Here is a potpourri of hopefully interesting items. Pieces about the Navy, sailors’ yarns being the stories and experiences they would chat about with their shipmates, of titbits picked up here and there, anecdotal “stuff”, other things noted seen or read.
This page should always be regarded as “work in progress”.
SEAMEN'S PHRASES & NAVAL LANGUAGE:
The English language has over centuries become littered with seamen's and naval words and phrases which are now in common usage with the average user having no idea as to their origin.
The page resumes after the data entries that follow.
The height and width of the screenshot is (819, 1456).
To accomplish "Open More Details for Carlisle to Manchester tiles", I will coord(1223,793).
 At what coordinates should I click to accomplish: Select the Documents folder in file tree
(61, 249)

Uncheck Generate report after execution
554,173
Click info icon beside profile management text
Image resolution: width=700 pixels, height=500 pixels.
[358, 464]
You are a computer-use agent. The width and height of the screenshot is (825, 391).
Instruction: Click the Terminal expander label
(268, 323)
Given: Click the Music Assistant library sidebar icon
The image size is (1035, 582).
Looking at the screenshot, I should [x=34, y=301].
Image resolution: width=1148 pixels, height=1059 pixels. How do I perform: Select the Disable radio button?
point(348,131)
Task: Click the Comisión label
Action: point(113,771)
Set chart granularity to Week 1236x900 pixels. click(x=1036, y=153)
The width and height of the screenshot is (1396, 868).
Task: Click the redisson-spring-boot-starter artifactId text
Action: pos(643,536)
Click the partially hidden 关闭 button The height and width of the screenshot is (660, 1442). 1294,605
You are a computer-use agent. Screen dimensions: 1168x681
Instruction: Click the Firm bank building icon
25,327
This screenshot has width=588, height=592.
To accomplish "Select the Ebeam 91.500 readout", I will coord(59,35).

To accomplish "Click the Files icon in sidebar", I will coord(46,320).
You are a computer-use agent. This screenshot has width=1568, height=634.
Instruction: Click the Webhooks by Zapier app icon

Here are just a few examples:
➢ “A square meal” – Sailors in the days of sail in Nelson’s navy, each had their own individual
“platter”, it being a square piece of wood on which to have their meals.
➢ "Bosn's Locker" - broom closet
➢ "Brow" - Entrance to the ship
➢ "Buffer" or "The Buffer" - Chief Boatswain (pronounced "Bosun")
➢ "Bulkhead" - Wall
➢ “Cold enough to freeze the balls off a brass monkey” or “It’s brass monkey weather” -
Cannonballs used to be stored aboard warships in piles, on a brass frame or tray called a
"monkey". In very cold weather the brass would contract, spilling the cannonballs: hence very
cold weather is "cold enough to freeze the balls off a brass monkey".
➢ "Crusher" - Regulating Petty Officer (A ship's policeman)
➢ "CO's Cabin" - Commanding Officer's cabin
➢ "Davy Jones' locker" - Sea bed
➢ "Deck" - Floor
➢ "Deck-head" - Ceiling
➢ "Duff" - Dessert
➢ "Galley" - Kitchen
➢ "Gash" - Garbage
➢ "Hatch" - Door in the deck
➢ "Jimmy" or "Number One" - Ship's Executive Officer
➢ "Kye" - Hot chocolate
➢ "Navy Gravy" - Ketchup
➢ "Porthole" - Window
➢ "Scrambled eggs" - The gold oak leaves on a senior officers cap.
➢ "Scran" - Food
➢ “Shove off” - to push away from.
➢ "Stand easy" - take a break
➢ "Stores" - Supplies
For a much more extensive listing I suggest you go to the following site dedicated to such words and phrases:
ROYAL NAVY SIGNALS
Probably the best known signal ever made in the Royal Navy was that made by Admiral Lord Nelson to his fleet at the commencement of the Battle of Trafalgar on 21 October 1805, it was “England expects that every man will do his duty” (Ibid – Bibliography “Trafalgar, The Men, The Battle, The Storm”, P149). They did and the combined French and Spanish fleets were strategically annihilated.
The Royal Navy of the Napoleonic era served under the most draconian discipline legislation to the inclusion of extremely barbaric sentences of physical punishment that one could imagine; a ship’s Captain literally held the sentence of death in his hands in dispensing justice to his crew as he thought fit.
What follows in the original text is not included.